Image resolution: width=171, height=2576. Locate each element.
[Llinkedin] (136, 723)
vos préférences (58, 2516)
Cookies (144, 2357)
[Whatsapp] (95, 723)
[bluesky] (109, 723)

+ + + + + + +

Everything in the listing should be written out again exactly.

Image resolution: width=171, height=2576. Locate each element.
[Llinkedin] (136, 723)
vos préférences (58, 2516)
Cookies (144, 2357)
[Whatsapp] (95, 723)
[bluesky] (109, 723)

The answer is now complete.